DIRECTIONS: With the line containing "Click the brightness/contrast" as the start and the line containing "Open the Бренды tab" as the end, transcribe that span of the entries below exactly, including both.

DATA IN THIS EXERCISE:
※ ※ ※

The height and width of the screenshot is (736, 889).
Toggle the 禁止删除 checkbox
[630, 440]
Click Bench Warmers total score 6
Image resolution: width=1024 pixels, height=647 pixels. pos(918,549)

※ ※ ※

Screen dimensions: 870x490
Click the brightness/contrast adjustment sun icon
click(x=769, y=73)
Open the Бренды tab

※ ※ ※

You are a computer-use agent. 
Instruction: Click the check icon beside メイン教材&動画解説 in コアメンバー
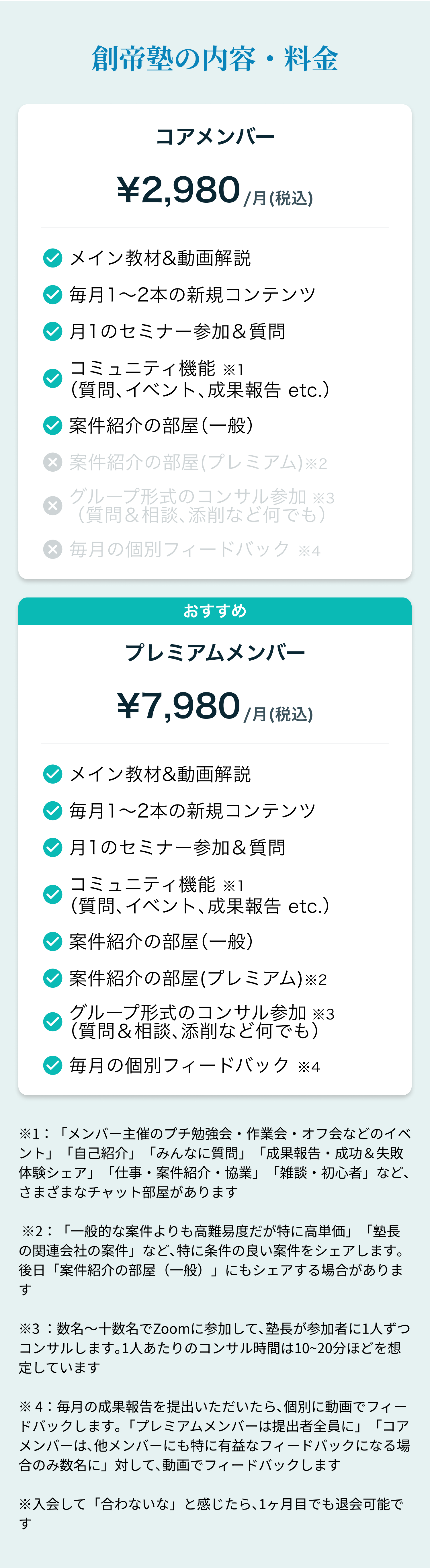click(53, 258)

※ ※ ※

SOLUTION FOR THIS EXERCISE:
Click the brightness/contrast adjustment sun icon
click(x=769, y=73)
Open the Бренды tab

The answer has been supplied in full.